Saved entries
★ ★ ★ ★ ★

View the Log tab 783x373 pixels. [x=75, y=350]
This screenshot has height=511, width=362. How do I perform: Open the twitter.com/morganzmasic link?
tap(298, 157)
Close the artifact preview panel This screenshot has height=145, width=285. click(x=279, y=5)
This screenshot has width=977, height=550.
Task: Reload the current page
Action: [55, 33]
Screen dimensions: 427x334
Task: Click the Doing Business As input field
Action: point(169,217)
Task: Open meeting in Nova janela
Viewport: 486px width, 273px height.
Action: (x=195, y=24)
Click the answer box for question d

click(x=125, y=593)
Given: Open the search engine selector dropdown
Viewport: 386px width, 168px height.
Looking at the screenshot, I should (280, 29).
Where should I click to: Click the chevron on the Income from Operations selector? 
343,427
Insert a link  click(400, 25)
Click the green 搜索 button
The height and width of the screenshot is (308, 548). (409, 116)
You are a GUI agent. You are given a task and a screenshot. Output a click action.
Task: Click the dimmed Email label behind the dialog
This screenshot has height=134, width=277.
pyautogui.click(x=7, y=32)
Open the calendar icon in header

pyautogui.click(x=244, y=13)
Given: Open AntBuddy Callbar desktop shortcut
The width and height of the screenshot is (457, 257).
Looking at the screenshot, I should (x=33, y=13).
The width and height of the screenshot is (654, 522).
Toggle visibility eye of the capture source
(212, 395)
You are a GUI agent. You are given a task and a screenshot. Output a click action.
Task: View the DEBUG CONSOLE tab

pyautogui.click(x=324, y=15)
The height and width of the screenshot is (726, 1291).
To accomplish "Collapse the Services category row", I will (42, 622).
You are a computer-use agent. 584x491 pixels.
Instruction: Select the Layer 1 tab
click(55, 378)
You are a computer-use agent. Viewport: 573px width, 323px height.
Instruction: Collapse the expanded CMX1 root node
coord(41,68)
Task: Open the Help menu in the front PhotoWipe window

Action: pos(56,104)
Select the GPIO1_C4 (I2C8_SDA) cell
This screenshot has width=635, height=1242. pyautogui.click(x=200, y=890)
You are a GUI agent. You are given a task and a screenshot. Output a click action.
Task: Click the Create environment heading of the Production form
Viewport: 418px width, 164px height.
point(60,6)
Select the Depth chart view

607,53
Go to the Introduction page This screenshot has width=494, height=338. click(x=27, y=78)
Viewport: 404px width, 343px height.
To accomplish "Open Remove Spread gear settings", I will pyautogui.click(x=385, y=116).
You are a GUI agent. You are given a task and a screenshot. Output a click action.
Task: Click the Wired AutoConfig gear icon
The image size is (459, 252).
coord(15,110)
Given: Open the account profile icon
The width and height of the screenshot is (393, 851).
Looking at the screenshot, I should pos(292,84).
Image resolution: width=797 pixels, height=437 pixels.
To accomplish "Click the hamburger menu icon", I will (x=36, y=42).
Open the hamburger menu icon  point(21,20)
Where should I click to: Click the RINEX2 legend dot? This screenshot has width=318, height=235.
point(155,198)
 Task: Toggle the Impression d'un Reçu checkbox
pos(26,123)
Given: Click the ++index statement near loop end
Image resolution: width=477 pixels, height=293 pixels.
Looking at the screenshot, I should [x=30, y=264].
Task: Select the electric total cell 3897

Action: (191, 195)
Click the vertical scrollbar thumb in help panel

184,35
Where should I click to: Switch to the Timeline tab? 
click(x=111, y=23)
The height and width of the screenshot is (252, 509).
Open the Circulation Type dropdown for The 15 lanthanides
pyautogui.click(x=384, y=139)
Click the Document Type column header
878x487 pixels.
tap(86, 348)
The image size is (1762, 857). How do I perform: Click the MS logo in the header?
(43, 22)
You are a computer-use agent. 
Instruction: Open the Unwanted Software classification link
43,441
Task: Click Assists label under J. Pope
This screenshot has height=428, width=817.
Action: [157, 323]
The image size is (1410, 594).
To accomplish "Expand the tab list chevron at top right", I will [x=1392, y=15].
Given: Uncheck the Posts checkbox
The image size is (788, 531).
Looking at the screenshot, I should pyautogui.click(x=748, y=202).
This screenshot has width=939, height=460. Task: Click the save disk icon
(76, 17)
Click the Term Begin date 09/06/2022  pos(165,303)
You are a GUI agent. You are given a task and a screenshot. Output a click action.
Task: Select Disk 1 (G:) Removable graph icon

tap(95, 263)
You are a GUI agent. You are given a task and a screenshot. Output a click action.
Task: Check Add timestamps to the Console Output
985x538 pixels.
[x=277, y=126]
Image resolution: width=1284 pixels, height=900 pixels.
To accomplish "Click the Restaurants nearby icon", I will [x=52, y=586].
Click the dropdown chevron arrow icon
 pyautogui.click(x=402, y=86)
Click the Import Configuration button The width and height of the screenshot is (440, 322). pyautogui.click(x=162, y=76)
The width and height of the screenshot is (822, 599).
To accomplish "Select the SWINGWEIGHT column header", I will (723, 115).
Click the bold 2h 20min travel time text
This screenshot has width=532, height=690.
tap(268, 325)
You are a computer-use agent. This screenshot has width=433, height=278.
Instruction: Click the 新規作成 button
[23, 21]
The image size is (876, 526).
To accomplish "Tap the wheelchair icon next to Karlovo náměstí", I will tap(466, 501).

★ ★ ★ ★ ★

WORK REQUIRED
Copy the lines of the data above exactly as written, beginning with the line containing "Task: Click the dimmed" and ending with the line containing "The width and height of the screenshot is (654, 522).", and leave out all other lines.

TASK SOLUTION
Task: Click the dimmed Email label behind the dialog
This screenshot has height=134, width=277.
pyautogui.click(x=7, y=32)
Open the calendar icon in header

pyautogui.click(x=244, y=13)
Given: Open AntBuddy Callbar desktop shortcut
The width and height of the screenshot is (457, 257).
Looking at the screenshot, I should (x=33, y=13).
The width and height of the screenshot is (654, 522).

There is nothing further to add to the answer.